Begin Items

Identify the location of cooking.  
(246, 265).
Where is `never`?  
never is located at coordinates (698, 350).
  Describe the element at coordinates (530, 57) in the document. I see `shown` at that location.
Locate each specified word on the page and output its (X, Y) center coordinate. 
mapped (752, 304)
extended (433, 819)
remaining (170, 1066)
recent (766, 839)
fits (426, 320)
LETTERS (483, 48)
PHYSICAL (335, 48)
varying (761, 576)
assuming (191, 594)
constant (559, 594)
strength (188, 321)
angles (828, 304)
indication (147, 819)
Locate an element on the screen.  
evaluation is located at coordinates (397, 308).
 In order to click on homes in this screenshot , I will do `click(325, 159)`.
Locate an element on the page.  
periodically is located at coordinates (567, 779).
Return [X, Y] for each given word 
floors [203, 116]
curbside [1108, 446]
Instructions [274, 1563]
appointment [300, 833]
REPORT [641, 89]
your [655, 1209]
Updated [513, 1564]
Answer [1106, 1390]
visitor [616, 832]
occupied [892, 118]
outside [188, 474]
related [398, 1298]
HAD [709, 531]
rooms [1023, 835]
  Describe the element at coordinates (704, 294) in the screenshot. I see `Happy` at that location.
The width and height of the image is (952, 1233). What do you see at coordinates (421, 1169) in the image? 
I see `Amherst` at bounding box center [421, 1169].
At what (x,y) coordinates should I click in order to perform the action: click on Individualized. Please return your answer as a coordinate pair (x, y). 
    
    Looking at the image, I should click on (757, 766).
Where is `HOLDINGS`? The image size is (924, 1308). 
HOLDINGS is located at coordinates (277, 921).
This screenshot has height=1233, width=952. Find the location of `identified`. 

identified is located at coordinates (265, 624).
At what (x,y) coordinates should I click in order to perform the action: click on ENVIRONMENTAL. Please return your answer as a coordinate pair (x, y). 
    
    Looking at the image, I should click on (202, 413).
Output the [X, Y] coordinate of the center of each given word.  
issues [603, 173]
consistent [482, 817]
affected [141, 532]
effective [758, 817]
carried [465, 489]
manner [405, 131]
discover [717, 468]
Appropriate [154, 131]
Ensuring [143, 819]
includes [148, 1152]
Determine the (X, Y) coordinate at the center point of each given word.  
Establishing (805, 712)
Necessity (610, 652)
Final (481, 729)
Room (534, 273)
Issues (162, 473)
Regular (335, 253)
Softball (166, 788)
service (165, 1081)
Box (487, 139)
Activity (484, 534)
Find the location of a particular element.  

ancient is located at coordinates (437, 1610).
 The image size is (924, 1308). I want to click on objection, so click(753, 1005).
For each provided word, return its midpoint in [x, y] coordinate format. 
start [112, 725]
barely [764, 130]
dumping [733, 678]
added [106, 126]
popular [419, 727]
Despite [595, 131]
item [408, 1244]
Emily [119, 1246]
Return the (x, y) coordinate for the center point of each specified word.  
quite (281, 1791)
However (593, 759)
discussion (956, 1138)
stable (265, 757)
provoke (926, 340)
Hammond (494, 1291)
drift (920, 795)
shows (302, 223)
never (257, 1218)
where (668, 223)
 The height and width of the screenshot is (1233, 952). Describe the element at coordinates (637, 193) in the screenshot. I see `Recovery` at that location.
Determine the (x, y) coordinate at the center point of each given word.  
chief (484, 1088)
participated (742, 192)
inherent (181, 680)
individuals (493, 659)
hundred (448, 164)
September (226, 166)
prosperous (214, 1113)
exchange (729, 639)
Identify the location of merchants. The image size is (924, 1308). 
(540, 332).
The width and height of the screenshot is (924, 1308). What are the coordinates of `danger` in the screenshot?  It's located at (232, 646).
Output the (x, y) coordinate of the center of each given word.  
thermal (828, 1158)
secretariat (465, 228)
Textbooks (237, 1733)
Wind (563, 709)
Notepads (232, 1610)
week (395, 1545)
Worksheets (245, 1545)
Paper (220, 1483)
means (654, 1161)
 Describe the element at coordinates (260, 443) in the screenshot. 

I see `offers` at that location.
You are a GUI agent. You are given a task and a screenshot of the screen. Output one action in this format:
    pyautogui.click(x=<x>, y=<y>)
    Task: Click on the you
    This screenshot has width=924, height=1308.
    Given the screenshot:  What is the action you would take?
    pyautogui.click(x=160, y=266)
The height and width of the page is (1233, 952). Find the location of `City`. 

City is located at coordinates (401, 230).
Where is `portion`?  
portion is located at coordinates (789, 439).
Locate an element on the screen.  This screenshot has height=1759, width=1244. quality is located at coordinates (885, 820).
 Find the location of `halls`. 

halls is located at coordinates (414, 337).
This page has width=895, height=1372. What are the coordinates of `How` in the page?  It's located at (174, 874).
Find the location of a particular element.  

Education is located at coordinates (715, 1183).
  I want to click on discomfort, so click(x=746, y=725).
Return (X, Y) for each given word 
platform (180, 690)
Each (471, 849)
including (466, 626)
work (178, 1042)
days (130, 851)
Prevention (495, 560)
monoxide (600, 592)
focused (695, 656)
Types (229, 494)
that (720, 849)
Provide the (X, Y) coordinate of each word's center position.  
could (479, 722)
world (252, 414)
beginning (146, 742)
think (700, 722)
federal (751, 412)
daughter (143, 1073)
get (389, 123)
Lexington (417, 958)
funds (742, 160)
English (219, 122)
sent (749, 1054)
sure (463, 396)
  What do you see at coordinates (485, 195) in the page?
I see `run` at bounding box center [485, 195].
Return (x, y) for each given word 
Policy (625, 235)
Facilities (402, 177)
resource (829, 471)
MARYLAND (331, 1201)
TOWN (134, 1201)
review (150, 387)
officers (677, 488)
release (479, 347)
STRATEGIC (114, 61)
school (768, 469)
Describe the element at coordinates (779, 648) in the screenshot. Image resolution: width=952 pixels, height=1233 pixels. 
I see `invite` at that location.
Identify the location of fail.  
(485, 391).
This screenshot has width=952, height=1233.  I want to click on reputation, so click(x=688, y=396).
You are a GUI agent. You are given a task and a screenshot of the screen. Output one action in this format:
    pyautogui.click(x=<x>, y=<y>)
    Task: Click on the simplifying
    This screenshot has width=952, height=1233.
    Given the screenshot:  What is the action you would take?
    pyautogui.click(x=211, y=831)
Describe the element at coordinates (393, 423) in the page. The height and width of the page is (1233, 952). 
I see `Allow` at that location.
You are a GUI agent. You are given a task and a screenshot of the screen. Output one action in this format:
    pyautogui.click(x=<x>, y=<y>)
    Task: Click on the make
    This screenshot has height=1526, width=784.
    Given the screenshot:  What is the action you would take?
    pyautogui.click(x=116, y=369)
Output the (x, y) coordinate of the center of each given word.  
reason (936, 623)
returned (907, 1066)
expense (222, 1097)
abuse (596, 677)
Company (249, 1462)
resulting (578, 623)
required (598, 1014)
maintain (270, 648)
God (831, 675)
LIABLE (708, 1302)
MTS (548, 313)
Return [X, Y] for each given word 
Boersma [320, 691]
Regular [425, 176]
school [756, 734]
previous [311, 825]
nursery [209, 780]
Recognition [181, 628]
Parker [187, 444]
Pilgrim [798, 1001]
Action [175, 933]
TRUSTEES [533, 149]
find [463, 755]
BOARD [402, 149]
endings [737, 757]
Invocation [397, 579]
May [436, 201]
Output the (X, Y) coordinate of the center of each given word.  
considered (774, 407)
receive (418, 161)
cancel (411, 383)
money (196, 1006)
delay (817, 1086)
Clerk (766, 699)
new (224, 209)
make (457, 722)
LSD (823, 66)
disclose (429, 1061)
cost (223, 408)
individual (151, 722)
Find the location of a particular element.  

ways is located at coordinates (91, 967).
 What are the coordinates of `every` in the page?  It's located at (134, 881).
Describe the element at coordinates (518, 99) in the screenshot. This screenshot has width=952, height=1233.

End Items

Directions for this task: Please reproduce the listing above word for word, keeping every line in its original order.

Task output:
Identify the location of cooking.  
(246, 265).
Where is `never`?  
never is located at coordinates (698, 350).
  Describe the element at coordinates (530, 57) in the document. I see `shown` at that location.
Locate each specified word on the page and output its (X, Y) center coordinate. 
mapped (752, 304)
extended (433, 819)
remaining (170, 1066)
recent (766, 839)
fits (426, 320)
LETTERS (483, 48)
PHYSICAL (335, 48)
varying (761, 576)
assuming (191, 594)
constant (559, 594)
strength (188, 321)
angles (828, 304)
indication (147, 819)
Locate an element on the screen.  
evaluation is located at coordinates (397, 308).
 In order to click on homes in this screenshot , I will do `click(325, 159)`.
Locate an element on the page.  
periodically is located at coordinates (567, 779).
Return [X, Y] for each given word 
floors [203, 116]
curbside [1108, 446]
Instructions [274, 1563]
appointment [300, 833]
REPORT [641, 89]
your [655, 1209]
Updated [513, 1564]
Answer [1106, 1390]
visitor [616, 832]
occupied [892, 118]
outside [188, 474]
related [398, 1298]
HAD [709, 531]
rooms [1023, 835]
  Describe the element at coordinates (704, 294) in the screenshot. I see `Happy` at that location.
The width and height of the image is (952, 1233). What do you see at coordinates (421, 1169) in the image? 
I see `Amherst` at bounding box center [421, 1169].
At what (x,y) coordinates should I click in order to perform the action: click on Individualized. Please return your answer as a coordinate pair (x, y). 
    
    Looking at the image, I should click on (757, 766).
Where is `HOLDINGS`? The image size is (924, 1308). 
HOLDINGS is located at coordinates (277, 921).
This screenshot has height=1233, width=952. Find the location of `identified`. 

identified is located at coordinates (265, 624).
At what (x,y) coordinates should I click in order to perform the action: click on ENVIRONMENTAL. Please return your answer as a coordinate pair (x, y). 
    
    Looking at the image, I should click on (202, 413).
Output the [X, Y] coordinate of the center of each given word.  
issues [603, 173]
consistent [482, 817]
affected [141, 532]
effective [758, 817]
carried [465, 489]
manner [405, 131]
discover [717, 468]
Appropriate [154, 131]
Ensuring [143, 819]
includes [148, 1152]
Determine the (X, Y) coordinate at the center point of each given word.  
Establishing (805, 712)
Necessity (610, 652)
Final (481, 729)
Room (534, 273)
Issues (162, 473)
Regular (335, 253)
Softball (166, 788)
service (165, 1081)
Box (487, 139)
Activity (484, 534)
Find the location of a particular element.  

ancient is located at coordinates (437, 1610).
 The image size is (924, 1308). I want to click on objection, so click(753, 1005).
For each provided word, return its midpoint in [x, y] coordinate format. 
start [112, 725]
barely [764, 130]
dumping [733, 678]
added [106, 126]
popular [419, 727]
Despite [595, 131]
item [408, 1244]
Emily [119, 1246]
Return the (x, y) coordinate for the center point of each specified word.  
quite (281, 1791)
However (593, 759)
discussion (956, 1138)
stable (265, 757)
provoke (926, 340)
Hammond (494, 1291)
drift (920, 795)
shows (302, 223)
never (257, 1218)
where (668, 223)
 The height and width of the screenshot is (1233, 952). Describe the element at coordinates (637, 193) in the screenshot. I see `Recovery` at that location.
Determine the (x, y) coordinate at the center point of each given word.  
chief (484, 1088)
participated (742, 192)
inherent (181, 680)
individuals (493, 659)
hundred (448, 164)
September (226, 166)
prosperous (214, 1113)
exchange (729, 639)
Identify the location of merchants. The image size is (924, 1308). 
(540, 332).
The width and height of the screenshot is (924, 1308). What are the coordinates of `danger` in the screenshot?  It's located at (232, 646).
Output the (x, y) coordinate of the center of each given word.  
thermal (828, 1158)
secretariat (465, 228)
Textbooks (237, 1733)
Wind (563, 709)
Notepads (232, 1610)
week (395, 1545)
Worksheets (245, 1545)
Paper (220, 1483)
means (654, 1161)
 Describe the element at coordinates (260, 443) in the screenshot. 

I see `offers` at that location.
You are a GUI agent. You are given a task and a screenshot of the screen. Output one action in this format:
    pyautogui.click(x=<x>, y=<y>)
    Task: Click on the you
    This screenshot has width=924, height=1308.
    Given the screenshot:  What is the action you would take?
    pyautogui.click(x=160, y=266)
The height and width of the page is (1233, 952). Find the location of `City`. 

City is located at coordinates (401, 230).
Where is `portion`?  
portion is located at coordinates (789, 439).
Locate an element on the screen.  This screenshot has height=1759, width=1244. quality is located at coordinates (885, 820).
 Find the location of `halls`. 

halls is located at coordinates (414, 337).
This page has width=895, height=1372. What are the coordinates of `How` in the page?  It's located at (174, 874).
Find the location of a particular element.  

Education is located at coordinates (715, 1183).
  I want to click on discomfort, so click(x=746, y=725).
Return (X, Y) for each given word 
platform (180, 690)
Each (471, 849)
including (466, 626)
work (178, 1042)
days (130, 851)
Prevention (495, 560)
monoxide (600, 592)
focused (695, 656)
Types (229, 494)
that (720, 849)
Provide the (X, Y) coordinate of each word's center position.  
could (479, 722)
world (252, 414)
beginning (146, 742)
think (700, 722)
federal (751, 412)
daughter (143, 1073)
get (389, 123)
Lexington (417, 958)
funds (742, 160)
English (219, 122)
sent (749, 1054)
sure (463, 396)
  What do you see at coordinates (485, 195) in the page?
I see `run` at bounding box center [485, 195].
Return (x, y) for each given word 
Policy (625, 235)
Facilities (402, 177)
resource (829, 471)
MARYLAND (331, 1201)
TOWN (134, 1201)
review (150, 387)
officers (677, 488)
release (479, 347)
STRATEGIC (114, 61)
school (768, 469)
Describe the element at coordinates (779, 648) in the screenshot. Image resolution: width=952 pixels, height=1233 pixels. 
I see `invite` at that location.
Identify the location of fail.  
(485, 391).
This screenshot has width=952, height=1233.  I want to click on reputation, so click(x=688, y=396).
You are a GUI agent. You are given a task and a screenshot of the screen. Output one action in this format:
    pyautogui.click(x=<x>, y=<y>)
    Task: Click on the simplifying
    This screenshot has width=952, height=1233.
    Given the screenshot:  What is the action you would take?
    pyautogui.click(x=211, y=831)
Describe the element at coordinates (393, 423) in the page. The height and width of the page is (1233, 952). 
I see `Allow` at that location.
You are a GUI agent. You are given a task and a screenshot of the screen. Output one action in this format:
    pyautogui.click(x=<x>, y=<y>)
    Task: Click on the make
    This screenshot has height=1526, width=784.
    Given the screenshot:  What is the action you would take?
    pyautogui.click(x=116, y=369)
Output the (x, y) coordinate of the center of each given word.  
reason (936, 623)
returned (907, 1066)
expense (222, 1097)
abuse (596, 677)
Company (249, 1462)
resulting (578, 623)
required (598, 1014)
maintain (270, 648)
God (831, 675)
LIABLE (708, 1302)
MTS (548, 313)
Return [X, Y] for each given word 
Boersma [320, 691]
Regular [425, 176]
school [756, 734]
previous [311, 825]
nursery [209, 780]
Recognition [181, 628]
Parker [187, 444]
Pilgrim [798, 1001]
Action [175, 933]
TRUSTEES [533, 149]
find [463, 755]
BOARD [402, 149]
endings [737, 757]
Invocation [397, 579]
May [436, 201]
Output the (X, Y) coordinate of the center of each given word.  
considered (774, 407)
receive (418, 161)
cancel (411, 383)
money (196, 1006)
delay (817, 1086)
Clerk (766, 699)
new (224, 209)
make (457, 722)
LSD (823, 66)
disclose (429, 1061)
cost (223, 408)
individual (151, 722)
Find the location of a particular element.  

ways is located at coordinates (91, 967).
 What are the coordinates of `every` in the page?  It's located at (134, 881).
Describe the element at coordinates (518, 99) in the screenshot. This screenshot has width=952, height=1233.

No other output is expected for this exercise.